-- Pixel coordinate grounding data --
++++++
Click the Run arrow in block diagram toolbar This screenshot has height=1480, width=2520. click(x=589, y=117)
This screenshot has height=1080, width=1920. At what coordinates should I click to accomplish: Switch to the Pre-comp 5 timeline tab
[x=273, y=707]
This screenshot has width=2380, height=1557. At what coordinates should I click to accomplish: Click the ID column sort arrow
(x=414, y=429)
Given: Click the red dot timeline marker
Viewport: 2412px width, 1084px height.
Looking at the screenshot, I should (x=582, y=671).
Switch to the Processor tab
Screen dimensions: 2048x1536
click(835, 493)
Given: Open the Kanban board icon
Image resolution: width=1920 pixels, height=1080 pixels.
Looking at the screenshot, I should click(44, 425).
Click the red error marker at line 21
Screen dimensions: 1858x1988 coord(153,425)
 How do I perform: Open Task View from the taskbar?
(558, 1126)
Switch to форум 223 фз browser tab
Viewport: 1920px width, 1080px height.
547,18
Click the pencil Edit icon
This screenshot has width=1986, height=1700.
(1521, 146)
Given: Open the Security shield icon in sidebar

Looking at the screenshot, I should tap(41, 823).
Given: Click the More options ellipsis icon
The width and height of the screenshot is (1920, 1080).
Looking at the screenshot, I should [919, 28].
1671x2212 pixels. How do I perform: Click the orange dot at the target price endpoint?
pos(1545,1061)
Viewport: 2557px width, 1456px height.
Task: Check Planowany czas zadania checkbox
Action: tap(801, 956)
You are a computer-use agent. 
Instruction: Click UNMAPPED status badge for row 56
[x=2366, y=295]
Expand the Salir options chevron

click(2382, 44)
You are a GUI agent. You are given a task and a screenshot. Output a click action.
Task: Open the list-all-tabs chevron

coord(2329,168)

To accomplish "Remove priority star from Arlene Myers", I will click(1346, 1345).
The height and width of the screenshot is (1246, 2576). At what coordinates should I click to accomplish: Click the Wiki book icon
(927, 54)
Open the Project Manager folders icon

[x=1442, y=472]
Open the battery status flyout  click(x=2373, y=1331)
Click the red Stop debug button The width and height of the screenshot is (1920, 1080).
++++++
-- TASK INSTRUCTIONS --
All that is wanted is an exact copy of the lines above from the one with "1671x2212 pixels. How" through the one with "Open the battery", with both ends included.

-- OUTPUT --
1671x2212 pixels. How do I perform: Click the orange dot at the target price endpoint?
pos(1545,1061)
Viewport: 2557px width, 1456px height.
Task: Check Planowany czas zadania checkbox
Action: tap(801, 956)
You are a computer-use agent. 
Instruction: Click UNMAPPED status badge for row 56
[x=2366, y=295]
Expand the Salir options chevron

click(2382, 44)
You are a GUI agent. You are given a task and a screenshot. Output a click action.
Task: Open the list-all-tabs chevron

coord(2329,168)

To accomplish "Remove priority star from Arlene Myers", I will click(1346, 1345).
The height and width of the screenshot is (1246, 2576). At what coordinates should I click to accomplish: Click the Wiki book icon
(927, 54)
Open the Project Manager folders icon

[x=1442, y=472]
Open the battery status flyout  click(x=2373, y=1331)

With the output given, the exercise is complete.